Monday, March 9th, 2009

If I remember correctly, Hobbits used to give Mathoms instead of gifts. A mathom is an item that is passed from one Hobbit to another in place of a purchased gift. I hope I have that right. It has been many years since I followed the escapades of Bilbo Baggins. Anyway, as I clean out my kitchen cabinets, I am finding quite a stash of mathoms. Bruce just came home from a bee meeting with one-a set of swan shaped, silver plated candle sticks in the original box. They were some sort of a door prize. Thank you. I will pass them on ASAP.

This got me to thinking about gift giving and how it relates to sustainability and preparedness. When we got married, 36 years ago, a shower gift was a nice set of pot holders or some glasses or a cookbook. Often, the item was handmade. I still use the aprons a favorite aunt made for me. An acceptable wedding gift was a small appliance like a toaster or blender. I actually got married in the era of the fondue pot. I got 4 of them. How things have changed. Most wedding gifts now seem to fall in the $100.00 dollar range for friends and $200.00 range for family. I have gone to a couple of kid’s birthday parties where gifts cost an easy $25.00. Call me cheap (Please! I consider it a compliment) but I think this is plain silly. Most gifts, especially gifts for kids, become landfill clutter about 2 hours after opening.

I think we should become Hobbit gift givers and turn to mathoms. As the economy deteriorates, we need to think about what gifts are saying. Are they conveying a message of I love and care about you or are they saying I don’t have a lot of money but I am willing to run up my Visa card to keep you from knowing it?

Last year, a friend who really was not obligated to give me a gift, never-the-less got me a seed sprouting set up for my birthday. It wasn’t expensive but it was perfect for me as I hate cleaning the cheese cloth after a sprouting session. I gave him an extra set of canning jars I had in the basement. Again, not an expensive gift but one I knew he would use. For kids, I tend to pick up  drawing paper, crayons and markers when I find them marked down and keep them on hand for the forgotten birthday party (There is a preparedness connection. I knew there had to be.) The markers may have Easter Bunnies on them in October but do kids really care? I would like to go a step further and say that used books make a good gift as do the ingredients for cookies in a jar with the recipe attached.

We have given up giving gifts outside of the immediate family for everything but weddings and new babies. Bruce has 8 brothers and sisters and I have three and we have a pile of nieces and nephews and now a new generation. We would go broke trying to buy for everybody. If you can’t give up gift giving entirely, can you convince your family to turn to mathoms? The only rule is that the item has to be entirely useless and cost less than $2.00. Free is better.

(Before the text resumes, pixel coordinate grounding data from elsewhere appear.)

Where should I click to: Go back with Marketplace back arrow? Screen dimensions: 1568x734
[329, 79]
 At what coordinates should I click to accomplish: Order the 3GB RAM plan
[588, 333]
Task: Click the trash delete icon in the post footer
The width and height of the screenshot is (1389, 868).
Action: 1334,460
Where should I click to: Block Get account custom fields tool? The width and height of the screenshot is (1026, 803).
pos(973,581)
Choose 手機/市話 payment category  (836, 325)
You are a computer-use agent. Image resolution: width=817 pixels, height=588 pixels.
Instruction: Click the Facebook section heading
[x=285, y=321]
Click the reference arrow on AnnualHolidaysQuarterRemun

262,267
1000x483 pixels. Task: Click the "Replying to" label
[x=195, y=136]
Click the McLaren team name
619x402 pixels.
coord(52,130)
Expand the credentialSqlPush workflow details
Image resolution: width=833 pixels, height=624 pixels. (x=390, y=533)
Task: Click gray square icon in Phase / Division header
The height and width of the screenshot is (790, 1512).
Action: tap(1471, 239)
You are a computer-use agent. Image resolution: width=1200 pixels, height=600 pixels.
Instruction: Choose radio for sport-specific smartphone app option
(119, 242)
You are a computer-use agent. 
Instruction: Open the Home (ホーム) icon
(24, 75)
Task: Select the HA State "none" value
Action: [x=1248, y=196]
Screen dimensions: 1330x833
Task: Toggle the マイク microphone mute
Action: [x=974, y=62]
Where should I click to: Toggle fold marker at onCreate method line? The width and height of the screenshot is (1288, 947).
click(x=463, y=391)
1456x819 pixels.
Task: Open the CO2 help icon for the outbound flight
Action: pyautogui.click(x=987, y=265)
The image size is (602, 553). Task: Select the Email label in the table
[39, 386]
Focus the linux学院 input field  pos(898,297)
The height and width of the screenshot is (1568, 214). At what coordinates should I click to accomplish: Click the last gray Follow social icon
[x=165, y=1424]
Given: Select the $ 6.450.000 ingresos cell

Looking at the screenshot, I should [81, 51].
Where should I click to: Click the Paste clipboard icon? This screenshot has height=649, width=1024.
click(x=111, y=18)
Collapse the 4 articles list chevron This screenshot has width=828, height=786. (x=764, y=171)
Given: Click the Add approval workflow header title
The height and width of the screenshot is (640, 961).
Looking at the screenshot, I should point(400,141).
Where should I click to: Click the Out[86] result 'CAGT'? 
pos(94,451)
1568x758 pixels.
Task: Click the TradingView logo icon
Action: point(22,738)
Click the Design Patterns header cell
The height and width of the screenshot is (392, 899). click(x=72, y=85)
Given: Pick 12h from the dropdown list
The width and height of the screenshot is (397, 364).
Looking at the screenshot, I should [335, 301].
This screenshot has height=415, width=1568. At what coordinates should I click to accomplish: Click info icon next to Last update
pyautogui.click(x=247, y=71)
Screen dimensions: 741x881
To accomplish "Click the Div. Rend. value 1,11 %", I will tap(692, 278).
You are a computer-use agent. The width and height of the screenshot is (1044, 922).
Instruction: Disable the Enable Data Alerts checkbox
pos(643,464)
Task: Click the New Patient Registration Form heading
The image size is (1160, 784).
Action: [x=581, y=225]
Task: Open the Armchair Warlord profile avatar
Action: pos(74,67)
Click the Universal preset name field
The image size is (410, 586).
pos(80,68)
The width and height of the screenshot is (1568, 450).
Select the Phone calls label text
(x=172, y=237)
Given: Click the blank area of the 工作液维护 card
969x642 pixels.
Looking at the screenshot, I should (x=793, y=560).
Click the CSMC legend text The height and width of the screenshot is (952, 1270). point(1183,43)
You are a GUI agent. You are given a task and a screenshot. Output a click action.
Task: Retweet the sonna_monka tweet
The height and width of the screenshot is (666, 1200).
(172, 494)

This may seem like a silly thing to waste time writing about but there is a serious side to it. This country has to rethink how and why we do things. Trying to impress people with what we have rather than who we are has driven people to bankruptcy. The hot tub culture has to be replaced with one that honors honesty and responsibility. Taking back our country starts with taking back our own lives.


Sometimes a slush bound day is good thing. I was supposed to go out this morning but the weather will keep me in. This works because I am finishing Mike Folkerth’s book, The Biggest Lie Ever Told. I keep up with economic news but there are often pieces that don’t make sense to me. Mike’s book is not your typical doomer read. It is funny, informative and makes sense to someone without an MBA. I don’t recommend a lot of books but this one will find it’s way to my kids, just as Sharon Astyk’s book, Depletion and Abundance did. Add my book and you have a good starter library to life in this new world.

After that shameless plug, I want to talk about grains and legumes. I store a lot of both as they are cheap, readily available, will store nearly forever and provide a huge nutritional bang for the buck. The trouble for me was making them tasty enough to appeal to my family. Last night I made an investment in a cooking class that walked me through the finer points of preparing meals from what seem like pretty pedestrian ingredients. Even my husband, the meat man, liked the bean burgers I brought home and the kids fought over the dal (a kind of stewed lentil dish served with rice).

I know too many people who store food they won’t eat, thinking that in a crisis, they will figure it out. Guess again. Kids will go hungry before they eat something they hate. It pays to spend the money on some good cookbooks and spend time preparing meals from stored foods. We eat from storage several days each week. My new goal is a rice and beans in some incatation twice a week. I also want to cook with some grains I have never eaten before. Last night I ate rye and quinoa, new foods for me. With the right seasonings, they were terrific.

We are a spoiled bunch when it comes to food. Walk into a supermarket and the sheer volume overwhelms the senses. We can have strawberries in January and winter squash in July. Meat is affordable to most Americans at least some of the time. It is easy to forget that most people in the world eat less than we do and have a far more limited variety available to them. I can see a future where the lowly bean plays a much bigger role in the family meal plan. It behooves us to figure this out sooner rather than later. We will be healthier, save money and tread more lightly on the planet.

Back to the book and the cleaning. I do love getting things accomplished after laying around for nearly three weeks.